[Items listed in a dataset]

+ + + +

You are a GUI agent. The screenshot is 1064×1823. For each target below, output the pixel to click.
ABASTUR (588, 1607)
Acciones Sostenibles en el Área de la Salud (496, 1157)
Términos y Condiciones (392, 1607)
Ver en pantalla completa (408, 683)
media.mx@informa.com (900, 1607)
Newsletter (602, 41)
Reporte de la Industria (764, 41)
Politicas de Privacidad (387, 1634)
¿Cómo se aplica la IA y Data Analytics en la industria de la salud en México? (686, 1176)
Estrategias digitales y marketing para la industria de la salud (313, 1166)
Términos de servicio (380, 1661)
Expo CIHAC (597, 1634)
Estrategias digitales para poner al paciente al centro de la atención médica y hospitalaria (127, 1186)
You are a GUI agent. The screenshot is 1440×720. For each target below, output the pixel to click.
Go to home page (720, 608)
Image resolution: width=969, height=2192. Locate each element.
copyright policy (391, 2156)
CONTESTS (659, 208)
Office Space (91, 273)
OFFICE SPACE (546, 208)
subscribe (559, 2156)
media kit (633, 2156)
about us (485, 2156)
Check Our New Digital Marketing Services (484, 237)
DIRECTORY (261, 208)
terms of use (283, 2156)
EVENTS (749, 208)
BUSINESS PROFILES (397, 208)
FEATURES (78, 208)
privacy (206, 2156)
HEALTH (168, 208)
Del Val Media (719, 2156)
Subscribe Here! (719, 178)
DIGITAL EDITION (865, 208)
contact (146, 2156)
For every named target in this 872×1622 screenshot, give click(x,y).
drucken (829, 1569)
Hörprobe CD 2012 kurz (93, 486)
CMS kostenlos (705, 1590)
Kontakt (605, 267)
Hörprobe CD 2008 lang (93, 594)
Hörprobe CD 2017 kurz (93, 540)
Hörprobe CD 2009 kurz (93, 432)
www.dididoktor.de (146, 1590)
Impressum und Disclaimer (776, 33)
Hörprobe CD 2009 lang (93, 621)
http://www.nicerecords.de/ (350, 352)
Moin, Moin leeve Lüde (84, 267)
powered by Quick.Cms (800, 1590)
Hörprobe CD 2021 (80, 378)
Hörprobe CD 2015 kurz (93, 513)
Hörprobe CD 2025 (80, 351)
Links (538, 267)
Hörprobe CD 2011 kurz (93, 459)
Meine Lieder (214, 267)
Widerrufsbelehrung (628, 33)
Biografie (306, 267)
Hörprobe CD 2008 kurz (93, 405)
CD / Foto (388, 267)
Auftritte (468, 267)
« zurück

+ + + +

**INSTRUCTION**
Shift every coordinate in the part that opens with the line containing "Hörprobe CD 2008 lang (93, 594)" and closes with the line containing "Hörprobe CD 2008 kurz (93, 405)" by adding 99 to each number. Write out all of those lines again in full, keeping their text.

**COMPLETE RESPONSE**
Hörprobe CD 2008 lang (192, 693)
Hörprobe CD 2017 kurz (192, 639)
Hörprobe CD 2009 kurz (192, 531)
www.dididoktor.de (245, 1689)
Impressum und Disclaimer (875, 132)
Hörprobe CD 2009 lang (192, 720)
http://www.nicerecords.de/ (449, 451)
Moin, Moin leeve Lüde (183, 366)
powered by Quick.Cms (899, 1689)
Hörprobe CD 2021 (179, 477)
Hörprobe CD 2015 kurz (192, 612)
Hörprobe CD 2025 (179, 450)
Links (637, 366)
Hörprobe CD 2011 kurz (192, 558)
Meine Lieder (313, 366)
Widerrufsbelehrung (727, 132)
Biografie (405, 366)
Hörprobe CD 2008 kurz (192, 504)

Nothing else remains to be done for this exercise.